Turn the part of the listing that opens with the line containing "公職人員財產申報專區 (37, 1810)" and closes with the line containing "檔案應用辦理程序 (31, 2193)" into a numbered list, leaving out any blank lines and including nothing outside that part.

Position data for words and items
* * *
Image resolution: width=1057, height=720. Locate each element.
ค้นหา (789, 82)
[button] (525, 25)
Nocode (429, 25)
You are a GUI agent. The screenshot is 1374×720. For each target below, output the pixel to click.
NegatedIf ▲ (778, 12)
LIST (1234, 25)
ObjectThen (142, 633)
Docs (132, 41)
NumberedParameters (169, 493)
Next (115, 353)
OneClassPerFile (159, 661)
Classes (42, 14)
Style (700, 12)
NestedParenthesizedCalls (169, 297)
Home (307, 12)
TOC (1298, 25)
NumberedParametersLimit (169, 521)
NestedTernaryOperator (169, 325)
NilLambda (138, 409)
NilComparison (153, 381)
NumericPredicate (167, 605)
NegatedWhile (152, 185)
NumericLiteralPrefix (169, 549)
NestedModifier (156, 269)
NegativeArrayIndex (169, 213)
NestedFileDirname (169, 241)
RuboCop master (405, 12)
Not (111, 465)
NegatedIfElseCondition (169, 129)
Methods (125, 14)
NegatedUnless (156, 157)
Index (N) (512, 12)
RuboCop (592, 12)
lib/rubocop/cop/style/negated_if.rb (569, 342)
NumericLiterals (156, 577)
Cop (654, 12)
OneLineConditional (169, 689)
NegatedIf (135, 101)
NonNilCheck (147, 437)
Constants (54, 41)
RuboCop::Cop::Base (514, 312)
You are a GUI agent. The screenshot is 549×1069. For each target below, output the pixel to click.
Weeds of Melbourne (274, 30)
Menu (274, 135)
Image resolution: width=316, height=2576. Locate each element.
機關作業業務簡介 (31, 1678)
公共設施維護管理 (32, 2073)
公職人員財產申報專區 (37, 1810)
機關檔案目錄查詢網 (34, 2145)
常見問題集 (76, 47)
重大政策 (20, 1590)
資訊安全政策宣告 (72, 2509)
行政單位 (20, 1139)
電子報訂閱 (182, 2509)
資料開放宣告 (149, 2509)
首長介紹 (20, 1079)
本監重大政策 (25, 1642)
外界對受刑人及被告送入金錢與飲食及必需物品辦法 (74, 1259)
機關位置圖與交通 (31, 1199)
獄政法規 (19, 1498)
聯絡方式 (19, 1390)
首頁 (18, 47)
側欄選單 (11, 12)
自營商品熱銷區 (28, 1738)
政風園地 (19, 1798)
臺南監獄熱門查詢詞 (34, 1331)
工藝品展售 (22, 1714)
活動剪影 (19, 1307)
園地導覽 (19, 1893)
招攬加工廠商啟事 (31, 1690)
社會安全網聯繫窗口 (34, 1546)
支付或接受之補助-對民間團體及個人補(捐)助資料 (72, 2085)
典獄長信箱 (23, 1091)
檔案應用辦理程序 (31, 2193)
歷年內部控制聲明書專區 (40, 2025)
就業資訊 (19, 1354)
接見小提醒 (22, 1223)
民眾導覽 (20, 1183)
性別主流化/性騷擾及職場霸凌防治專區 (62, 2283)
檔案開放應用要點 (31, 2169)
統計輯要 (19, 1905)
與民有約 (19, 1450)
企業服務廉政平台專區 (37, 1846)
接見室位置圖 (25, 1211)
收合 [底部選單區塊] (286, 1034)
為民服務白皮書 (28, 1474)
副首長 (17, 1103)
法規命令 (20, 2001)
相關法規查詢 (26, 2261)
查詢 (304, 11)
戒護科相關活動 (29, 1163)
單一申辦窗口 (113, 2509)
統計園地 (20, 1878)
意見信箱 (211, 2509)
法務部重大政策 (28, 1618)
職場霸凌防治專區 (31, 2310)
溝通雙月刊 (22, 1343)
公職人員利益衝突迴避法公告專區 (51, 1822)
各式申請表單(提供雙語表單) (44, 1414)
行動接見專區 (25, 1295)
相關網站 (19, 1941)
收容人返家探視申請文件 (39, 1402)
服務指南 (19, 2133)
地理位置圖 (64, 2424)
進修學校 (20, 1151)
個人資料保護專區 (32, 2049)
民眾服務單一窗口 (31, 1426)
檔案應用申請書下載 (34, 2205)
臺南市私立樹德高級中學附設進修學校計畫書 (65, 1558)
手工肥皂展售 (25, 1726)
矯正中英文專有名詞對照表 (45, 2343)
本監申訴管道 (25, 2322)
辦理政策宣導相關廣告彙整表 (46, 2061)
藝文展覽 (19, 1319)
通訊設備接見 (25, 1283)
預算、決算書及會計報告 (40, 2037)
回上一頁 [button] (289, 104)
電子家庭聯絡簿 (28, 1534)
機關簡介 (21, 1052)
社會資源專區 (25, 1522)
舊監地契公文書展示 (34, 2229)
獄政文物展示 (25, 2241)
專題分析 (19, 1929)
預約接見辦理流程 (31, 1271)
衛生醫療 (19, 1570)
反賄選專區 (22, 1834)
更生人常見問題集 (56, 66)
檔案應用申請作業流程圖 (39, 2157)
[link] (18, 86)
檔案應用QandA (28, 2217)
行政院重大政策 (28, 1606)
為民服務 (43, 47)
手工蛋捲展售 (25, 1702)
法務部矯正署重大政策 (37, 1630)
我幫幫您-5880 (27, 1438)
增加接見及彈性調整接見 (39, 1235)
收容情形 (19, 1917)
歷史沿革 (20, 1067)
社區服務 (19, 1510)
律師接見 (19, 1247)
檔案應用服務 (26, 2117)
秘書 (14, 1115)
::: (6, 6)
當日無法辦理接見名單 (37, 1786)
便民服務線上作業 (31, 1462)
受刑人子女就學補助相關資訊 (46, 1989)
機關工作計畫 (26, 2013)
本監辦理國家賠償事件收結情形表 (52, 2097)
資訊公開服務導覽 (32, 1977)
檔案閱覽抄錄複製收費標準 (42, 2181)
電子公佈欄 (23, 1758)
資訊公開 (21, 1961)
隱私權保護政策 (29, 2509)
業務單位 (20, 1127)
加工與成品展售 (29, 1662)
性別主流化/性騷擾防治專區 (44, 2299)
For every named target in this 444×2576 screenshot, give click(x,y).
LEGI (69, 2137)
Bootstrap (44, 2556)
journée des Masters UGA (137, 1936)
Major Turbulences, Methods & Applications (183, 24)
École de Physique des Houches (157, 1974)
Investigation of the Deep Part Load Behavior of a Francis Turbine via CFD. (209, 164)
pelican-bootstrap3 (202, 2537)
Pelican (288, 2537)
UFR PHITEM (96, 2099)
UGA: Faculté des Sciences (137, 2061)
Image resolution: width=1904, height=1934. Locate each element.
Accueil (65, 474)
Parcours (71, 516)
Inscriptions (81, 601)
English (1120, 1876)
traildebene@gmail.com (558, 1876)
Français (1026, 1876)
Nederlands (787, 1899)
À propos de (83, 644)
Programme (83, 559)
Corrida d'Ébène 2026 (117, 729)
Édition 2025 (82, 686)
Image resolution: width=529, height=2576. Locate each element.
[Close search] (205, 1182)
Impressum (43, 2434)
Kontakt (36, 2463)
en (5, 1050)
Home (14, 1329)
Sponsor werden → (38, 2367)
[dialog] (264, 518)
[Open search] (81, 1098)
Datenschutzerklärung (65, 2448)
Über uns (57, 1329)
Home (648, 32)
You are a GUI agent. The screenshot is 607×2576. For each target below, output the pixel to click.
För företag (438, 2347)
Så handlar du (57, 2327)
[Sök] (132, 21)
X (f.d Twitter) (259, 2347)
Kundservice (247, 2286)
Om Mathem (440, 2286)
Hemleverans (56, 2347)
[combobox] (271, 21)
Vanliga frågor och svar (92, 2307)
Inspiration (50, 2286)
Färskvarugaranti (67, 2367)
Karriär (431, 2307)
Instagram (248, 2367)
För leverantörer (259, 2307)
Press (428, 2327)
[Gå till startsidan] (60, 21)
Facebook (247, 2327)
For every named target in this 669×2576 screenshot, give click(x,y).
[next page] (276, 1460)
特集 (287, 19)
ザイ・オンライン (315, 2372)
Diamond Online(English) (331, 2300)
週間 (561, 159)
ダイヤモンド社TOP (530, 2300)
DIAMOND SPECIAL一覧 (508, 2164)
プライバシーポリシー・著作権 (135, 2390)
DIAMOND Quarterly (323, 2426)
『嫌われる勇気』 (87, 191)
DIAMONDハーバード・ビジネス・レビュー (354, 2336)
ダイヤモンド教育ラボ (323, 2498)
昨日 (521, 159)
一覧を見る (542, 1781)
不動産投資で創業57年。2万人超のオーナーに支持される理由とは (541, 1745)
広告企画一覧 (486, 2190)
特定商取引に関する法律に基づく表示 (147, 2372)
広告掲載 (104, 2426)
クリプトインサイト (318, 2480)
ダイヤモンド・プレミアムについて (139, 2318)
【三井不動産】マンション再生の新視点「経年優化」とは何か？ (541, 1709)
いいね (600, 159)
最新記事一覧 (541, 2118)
* * *
**Answer to this task:**
1. 公職人員財產申報專區 (37, 1810)
2. 機關檔案目錄查詢網 (34, 2145)
3. 常見問題集 (76, 47)
4. 重大政策 (20, 1590)
5. 資訊安全政策宣告 (72, 2509)
6. 行政單位 (20, 1139)
7. 電子報訂閱 (182, 2509)
8. 資料開放宣告 (149, 2509)
9. 首長介紹 (20, 1079)
10. 本監重大政策 (25, 1642)
11. 外界對受刑人及被告送入金錢與飲食及必需物品辦法 (74, 1259)
12. 機關位置圖與交通 (31, 1199)
13. 獄政法規 (19, 1498)
14. 聯絡方式 (19, 1390)
15. 首頁 (18, 47)
16. 側欄選單 (11, 12)
17. 自營商品熱銷區 (28, 1738)
18. 政風園地 (19, 1798)
19. 臺南監獄熱門查詢詞 (34, 1331)
20. 工藝品展售 (22, 1714)
21. 活動剪影 (19, 1307)
22. 園地導覽 (19, 1893)
23. 招攬加工廠商啟事 (31, 1690)
24. 社會安全網聯繫窗口 (34, 1546)
25. 支付或接受之補助-對民間團體及個人補(捐)助資料 (72, 2085)
26. 典獄長信箱 (23, 1091)
27. 檔案應用辦理程序 (31, 2193)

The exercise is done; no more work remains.